<h1> Context </h1>
Context:
Starbucks is an American coffeehouse chain founded in Seattle. It offers both beverages and food.

Content:
This dataset contains the nutritional information of the food and drink items offered by Starbucks. All nutritional information for beverages corresponds to a 12 oz serving (approximately a 33 cl soda can).

![image-2.png](attachment:image-2.png)


<h1> Steps to Follow </h1>

<b> Importing the Data </b>

Use genfromtxt to import the data from the file starbucks-menu-nutrition-drinks.csv. Be sure to specify a data type as well as an encoding to correctly load the textual data.
Tip: If you get a 'b' prefix on each value, you can try using the data type None to resolve the issue.

<b> Data Cleaning </b>

Missing values are denoted by "-". Replace these with null values (nan).

We will separate the different types of data. "header" will contain the column headers, "drinks" the drink names, and "data" the numerical values (make sure to set the appropriate type for this array).

Some drinks have no numerical data. Using np.isnan(...).all(...), calculate the proportion of drinks with no data.

Filter the "drinks" and "data" arrays to keep only the drinks that have data.

<b> Data Analysis </b>

Compute the average calories per drink.

Compute the median of the protein values.

Compute the maximum and minimum of the fat values.

Identify the drink with the highest calories (drink name + calorie count).

Identify the drink with the lowest calories (drink name + calorie count).

<b> Data Modeling </b>

To simplify the reading and analysis of drinks, we want to create a “NutriScore” that quickly indicates a drink’s calorie level:

0 to 100 calories: level 1

100 to 200 calories: level 2

200 to 300 calories: level 3

300 and above: level 4

Instructions:

Isolate the calories column into the variable calories.

Using np.zeros, create an array of the same shape as calories in the variable niveaux_calories.

Apply a series of filters to replace the values in niveaux_calories with 1, 2, 3, or 4, depending on each drink’s calorie level.

Once done, use the niveaux_calories array to filter for the lowest-calorie drinks (NutriScore 1).

Calculate the average calories for the drinks with NutriScore 1.

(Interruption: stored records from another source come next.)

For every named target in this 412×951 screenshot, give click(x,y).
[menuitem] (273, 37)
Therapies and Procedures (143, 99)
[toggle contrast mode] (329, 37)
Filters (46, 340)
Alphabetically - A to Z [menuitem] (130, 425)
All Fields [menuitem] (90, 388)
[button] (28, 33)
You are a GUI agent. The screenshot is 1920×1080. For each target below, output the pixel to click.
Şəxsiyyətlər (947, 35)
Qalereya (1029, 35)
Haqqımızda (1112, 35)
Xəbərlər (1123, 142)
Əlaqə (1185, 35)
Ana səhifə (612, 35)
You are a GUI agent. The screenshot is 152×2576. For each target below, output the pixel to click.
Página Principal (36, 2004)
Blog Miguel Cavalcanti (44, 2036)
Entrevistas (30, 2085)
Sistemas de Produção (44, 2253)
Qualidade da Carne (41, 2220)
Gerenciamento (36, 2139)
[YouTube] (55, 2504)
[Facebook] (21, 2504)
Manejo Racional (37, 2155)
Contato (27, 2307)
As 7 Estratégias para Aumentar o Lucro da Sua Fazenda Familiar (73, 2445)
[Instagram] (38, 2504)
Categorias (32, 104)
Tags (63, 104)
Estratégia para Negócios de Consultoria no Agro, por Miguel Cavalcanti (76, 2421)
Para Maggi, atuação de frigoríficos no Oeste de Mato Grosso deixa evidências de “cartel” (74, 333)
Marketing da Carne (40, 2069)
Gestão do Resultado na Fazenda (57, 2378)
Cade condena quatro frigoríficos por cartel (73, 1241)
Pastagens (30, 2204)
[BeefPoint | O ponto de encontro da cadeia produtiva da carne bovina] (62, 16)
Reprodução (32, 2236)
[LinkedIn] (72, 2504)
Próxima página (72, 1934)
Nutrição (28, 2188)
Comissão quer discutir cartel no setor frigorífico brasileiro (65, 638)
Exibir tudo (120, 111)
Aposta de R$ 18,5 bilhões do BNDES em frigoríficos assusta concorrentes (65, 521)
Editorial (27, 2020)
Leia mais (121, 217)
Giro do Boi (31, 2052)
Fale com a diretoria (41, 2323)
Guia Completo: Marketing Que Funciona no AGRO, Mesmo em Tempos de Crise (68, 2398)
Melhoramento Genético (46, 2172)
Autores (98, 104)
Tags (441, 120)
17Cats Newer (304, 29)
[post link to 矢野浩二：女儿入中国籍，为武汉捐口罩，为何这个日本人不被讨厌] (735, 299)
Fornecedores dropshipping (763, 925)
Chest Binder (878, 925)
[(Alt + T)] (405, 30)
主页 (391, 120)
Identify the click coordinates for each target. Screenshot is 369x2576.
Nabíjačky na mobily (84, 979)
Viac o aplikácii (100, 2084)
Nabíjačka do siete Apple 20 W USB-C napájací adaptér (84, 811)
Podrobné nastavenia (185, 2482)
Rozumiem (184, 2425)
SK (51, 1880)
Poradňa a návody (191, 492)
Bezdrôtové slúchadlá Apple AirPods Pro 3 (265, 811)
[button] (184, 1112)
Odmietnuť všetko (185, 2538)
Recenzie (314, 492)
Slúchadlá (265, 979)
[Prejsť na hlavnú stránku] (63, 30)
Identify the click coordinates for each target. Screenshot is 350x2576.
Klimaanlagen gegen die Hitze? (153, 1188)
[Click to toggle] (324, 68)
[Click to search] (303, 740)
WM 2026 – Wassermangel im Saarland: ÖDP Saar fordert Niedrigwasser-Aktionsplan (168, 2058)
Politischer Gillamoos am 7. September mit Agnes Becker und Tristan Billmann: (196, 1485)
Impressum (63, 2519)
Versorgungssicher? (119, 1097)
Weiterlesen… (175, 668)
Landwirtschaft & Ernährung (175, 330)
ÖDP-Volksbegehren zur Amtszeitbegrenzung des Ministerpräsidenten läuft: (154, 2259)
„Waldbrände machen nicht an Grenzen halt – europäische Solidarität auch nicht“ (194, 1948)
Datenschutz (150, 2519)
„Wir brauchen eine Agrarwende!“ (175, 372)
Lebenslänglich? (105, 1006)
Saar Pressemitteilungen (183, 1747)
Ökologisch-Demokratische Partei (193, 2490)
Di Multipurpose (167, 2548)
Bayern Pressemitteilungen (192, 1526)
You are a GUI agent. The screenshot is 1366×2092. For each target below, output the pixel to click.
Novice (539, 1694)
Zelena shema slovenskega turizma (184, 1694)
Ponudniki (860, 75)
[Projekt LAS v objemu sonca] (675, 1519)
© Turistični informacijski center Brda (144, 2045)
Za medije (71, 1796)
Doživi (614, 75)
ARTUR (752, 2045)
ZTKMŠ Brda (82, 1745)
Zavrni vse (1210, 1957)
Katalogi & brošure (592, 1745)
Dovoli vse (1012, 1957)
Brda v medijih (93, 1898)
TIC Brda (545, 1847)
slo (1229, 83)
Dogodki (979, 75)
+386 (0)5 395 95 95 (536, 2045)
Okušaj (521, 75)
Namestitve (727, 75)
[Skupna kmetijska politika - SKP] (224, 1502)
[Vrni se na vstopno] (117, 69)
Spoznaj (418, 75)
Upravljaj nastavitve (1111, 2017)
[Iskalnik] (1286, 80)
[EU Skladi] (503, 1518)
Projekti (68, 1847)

<h1> Importing the Data </h1>

In [272]:
import numpy as np

file = np.genfromtxt('starbucks-menu-nutrition-drinks.csv', delimiter = ',', dtype =None, encoding ="utf-8-sig")
print(file)

[['Drink' 'Calories' 'Fat (g)' ... 'Fiber (g)' 'Protein' 'Sodium']
 ['Cool Lime Starbucks Refreshers Beverage' '45' '0' ... '0' '0' '10']
 ['Ombré Pink Drink' '-' '-' ... '-' '-' '-']
 ...
 ['Ginger Ale' '-' '-' ... '-' '-' '-']
 ['Lemon Ale' '-' '-' ... '-' '-' '-']
 ['Orange Cream Soda' '-' '-' ... '-' '-' '-']]


<h1> Data Cleaning </h1>

<b> Separation of Textual Values and Numerical Values </b>

In [274]:
FileNaN = np.where(file == '-', np.nan, file)
print(FileNaN )

[['Drink' 'Calories' 'Fat (g)' ... 'Fiber (g)' 'Protein' 'Sodium']
 ['Cool Lime Starbucks Refreshers Beverage' '45' '0' ... '0' '0' '10']
 ['Ombré Pink Drink' 'nan' 'nan' ... 'nan' 'nan' 'nan']
 ...
 ['Ginger Ale' 'nan' 'nan' ... 'nan' 'nan' 'nan']
 ['Lemon Ale' 'nan' 'nan' ... 'nan' 'nan' 'nan']
 ['Orange Cream Soda' 'nan' 'nan' ... 'nan' 'nan' 'nan']]


In [276]:
header = FileNaN[0]
#print(header)
drinks = FileNaN[1:,0]
#print(drinks)
data = FileNaN[1:,1:].astype(np.float64)
print(data)

[[45.  0. 11.  0.  0. 10.]
 [nan nan nan nan nan nan]
 [nan nan nan nan nan nan]
 ...
 [nan nan nan nan nan nan]
 [nan nan nan nan nan nan]
 [nan nan nan nan nan nan]]


<b> Removal of Rows Without Numerical Values </b>

In [280]:
drinksNaN = np.isnan(data).all(axis=1)
sumdrinks = np.sum(drinksNaN)
WithoutValues = sumdrinks/ len(drinks)
print(f" the percentage of drinks without values is: {int(WithoutValues*100)}%.")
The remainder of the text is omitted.